Good thing that you have "obo"  because the hardest thing to sell right now is ANY bad manners.  Why can't *YOU* fix her bucking problem?  You'll get more money for her...

BTW, I paid $500 for a 16'2hh, 13 year old SB in February.  And, I paid $1,250.00 for a grade 15'2hh QH (dam was QH--not papered) who was broken by a local rescue, handled by numerous people for one year, trail-ridden, friendly, easy to handle/ride 4 year old.  (The 4 year old is the better behaved horse.)  I am 52 and have HAD  IT with _any_ horses that are considering bucking me off.  I have an awesome mare whose manners are impeccable, both on the ground and under saddle--only owned 5 mares in 25 years, and only 2 were commendable, and I'm considering breeding HER because I'll be able to handle the foal.  

Fix the problem, or dump her cheap.  We all know what "needs work" or "needs someone to ride her" means--a possible emergency room trip--and I've BEEN THERE.


----------



## TheMiniaturePony (Apr 5, 2010)

Breaking the buck is an easy thing to do. I fixed that exact same problem for someone in two days. Then again, it was an older horse and a gelding. Mares are notorious for being...mare-ish.

I live in So. IL and might be interested in her. Where do you live in Ohio? You can PM me back if you so choose. 

Thanks


----------



## Horsiezz (Apr 6, 2010)

ducks4you said:
			
		

> Good thing that you have "obo"  because the hardest thing to sell right now is ANY bad manners.  Why can't *YOU* fix her bucking problem?  You'll get more money for her...
> 
> BTW, I paid $500 for a 16'2hh, 13 year old SB in February.  And, I paid $1,250.00 for a grade 15'2hh QH (dam was QH--not papered) who was broken by a local rescue, handled by numerous people for one year, trail-ridden, friendly, easy to handle/ride 4 year old.  (The 4 year old is the better behaved horse.)  I am 52 and have HAD  IT with _any_ horses that are considering bucking me off.  I have an awesome mare whose manners are impeccable, both on the ground and under saddle--only owned 5 mares in 25 years, and only 2 were commendable, and I'm considering breeding HER because I'll be able to handle the foal.
> 
> Fix the problem, or dump her cheap.  We all know what "needs work" or "needs someone to ride her" means--a possible emergency room trip--and I've BEEN THERE.


I saw worst horses going for $2,500 and more and I can't fix that problem!
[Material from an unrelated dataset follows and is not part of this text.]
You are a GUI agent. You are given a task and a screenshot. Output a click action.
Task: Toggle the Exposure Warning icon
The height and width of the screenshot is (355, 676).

I am listing this for my mom! And she is also your age,and has alot of experience with horses(since she was 6) and she says she is too old to be getting thrown. I had alot of people interested in her,and they didnt care about the bucking problem. All horses have their quirks. But these people just lived too far away. 

I know how the horse market is. So does my mom. C'mon I saw a 3 yr old QH mare sell for $9,000,with little to no experience at all!  Theres people out there willing to pay that much,and have the time to work with her. And actually $1000 is cheap for a horse. 

And riding horses is dangerous everytime you throw your butt into that saddle. Regardless of the horse.  WE have been trying to fix the problem for 2 years. Sometimes she has her good days,and doesnt buck,sometimes she doesnt and will buck,buck,buck! Thats just her personality. 

We were going to keep her,but she has to go because we cannot be boarding 5 horses,and my mom has already replaced her with a mare she is more comfortable with.  But thanks for your concern.


----------



## Horsiezz (Apr 6, 2010)

n.smithurmond said:
			
		

> wow- she's gorgeous!


Haha,thank you I know!


----------



## Horsiezz (Apr 6, 2010)

TheMiniaturePony said:
			
		

> Breaking the buck is an easy thing to do. I fixed that exact same problem for someone in two days. Then again, it was an older horse and a gelding. Mares are notorious for being...mare-ish.
> 
> I live in So. IL and might be interested in her. Where do you live in Ohio? You can PM me back if you so choose.
> 
> Thanks


Thanks for your interest. I PMed you with some details.


----------



## ducks4you (Apr 6, 2010)

Sorry,  If your mom thinks _she'll _be thrown, then you DEFINITELY need to cut your losses and get what you can for this mare.  Shame that with THAT experience, your mare is now not safe anymore.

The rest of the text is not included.